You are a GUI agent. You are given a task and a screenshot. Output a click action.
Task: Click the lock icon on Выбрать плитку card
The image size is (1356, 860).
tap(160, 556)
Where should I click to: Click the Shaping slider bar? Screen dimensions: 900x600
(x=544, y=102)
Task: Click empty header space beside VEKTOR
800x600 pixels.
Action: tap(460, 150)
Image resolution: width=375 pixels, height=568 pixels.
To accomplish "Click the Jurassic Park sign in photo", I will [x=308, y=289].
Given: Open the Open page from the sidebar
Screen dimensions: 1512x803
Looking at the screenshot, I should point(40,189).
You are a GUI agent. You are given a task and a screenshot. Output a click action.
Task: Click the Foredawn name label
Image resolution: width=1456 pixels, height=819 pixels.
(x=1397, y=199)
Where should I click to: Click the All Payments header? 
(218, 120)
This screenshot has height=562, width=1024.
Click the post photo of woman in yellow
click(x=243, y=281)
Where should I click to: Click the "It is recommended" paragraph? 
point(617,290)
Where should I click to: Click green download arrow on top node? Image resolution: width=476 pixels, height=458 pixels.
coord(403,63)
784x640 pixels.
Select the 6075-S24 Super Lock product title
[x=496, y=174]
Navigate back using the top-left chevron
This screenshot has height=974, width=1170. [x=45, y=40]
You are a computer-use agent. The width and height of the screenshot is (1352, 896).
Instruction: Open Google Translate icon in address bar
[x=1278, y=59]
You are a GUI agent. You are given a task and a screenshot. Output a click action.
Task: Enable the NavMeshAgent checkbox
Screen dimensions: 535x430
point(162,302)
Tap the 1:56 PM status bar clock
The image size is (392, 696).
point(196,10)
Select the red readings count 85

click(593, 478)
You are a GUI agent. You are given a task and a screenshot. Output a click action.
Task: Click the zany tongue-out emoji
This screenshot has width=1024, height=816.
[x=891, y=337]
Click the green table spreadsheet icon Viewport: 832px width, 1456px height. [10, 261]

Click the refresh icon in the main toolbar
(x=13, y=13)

++++++

Short problem: Please revise the rows above so that every "GUI agent" becomes "interface agent", keeping all other text in every row the same.

In response:
You are a interface agent. You are given a task and a screenshot. Output a click action.
Task: Click the lock icon on Выбрать плитку card
The image size is (1356, 860).
tap(160, 556)
Where should I click to: Click the Shaping slider bar? Screen dimensions: 900x600
(x=544, y=102)
Task: Click empty header space beside VEKTOR
800x600 pixels.
Action: tap(460, 150)
Image resolution: width=375 pixels, height=568 pixels.
To accomplish "Click the Jurassic Park sign in photo", I will [x=308, y=289].
Given: Open the Open page from the sidebar
Screen dimensions: 1512x803
Looking at the screenshot, I should point(40,189).
You are a interface agent. You are given a task and a screenshot. Output a click action.
Task: Click the Foredawn name label
Image resolution: width=1456 pixels, height=819 pixels.
(x=1397, y=199)
Where should I click to: Click the All Payments header? 
(218, 120)
This screenshot has height=562, width=1024.
Click the post photo of woman in yellow
click(x=243, y=281)
Where should I click to: Click the "It is recommended" paragraph? 
point(617,290)
Where should I click to: Click green download arrow on top node? Image resolution: width=476 pixels, height=458 pixels.
coord(403,63)
784x640 pixels.
Select the 6075-S24 Super Lock product title
[x=496, y=174]
Navigate back using the top-left chevron
This screenshot has height=974, width=1170. [x=45, y=40]
You are a computer-use agent. The width and height of the screenshot is (1352, 896).
Instruction: Open Google Translate icon in address bar
[x=1278, y=59]
You are a interface agent. You are given a task and a screenshot. Output a click action.
Task: Enable the NavMeshAgent checkbox
Screen dimensions: 535x430
point(162,302)
Tap the 1:56 PM status bar clock
The image size is (392, 696).
point(196,10)
Select the red readings count 85

click(593, 478)
You are a interface agent. You are given a task and a screenshot. Output a click action.
Task: Click the zany tongue-out emoji
This screenshot has width=1024, height=816.
[x=891, y=337]
Click the green table spreadsheet icon Viewport: 832px width, 1456px height. [10, 261]

Click the refresh icon in the main toolbar
(x=13, y=13)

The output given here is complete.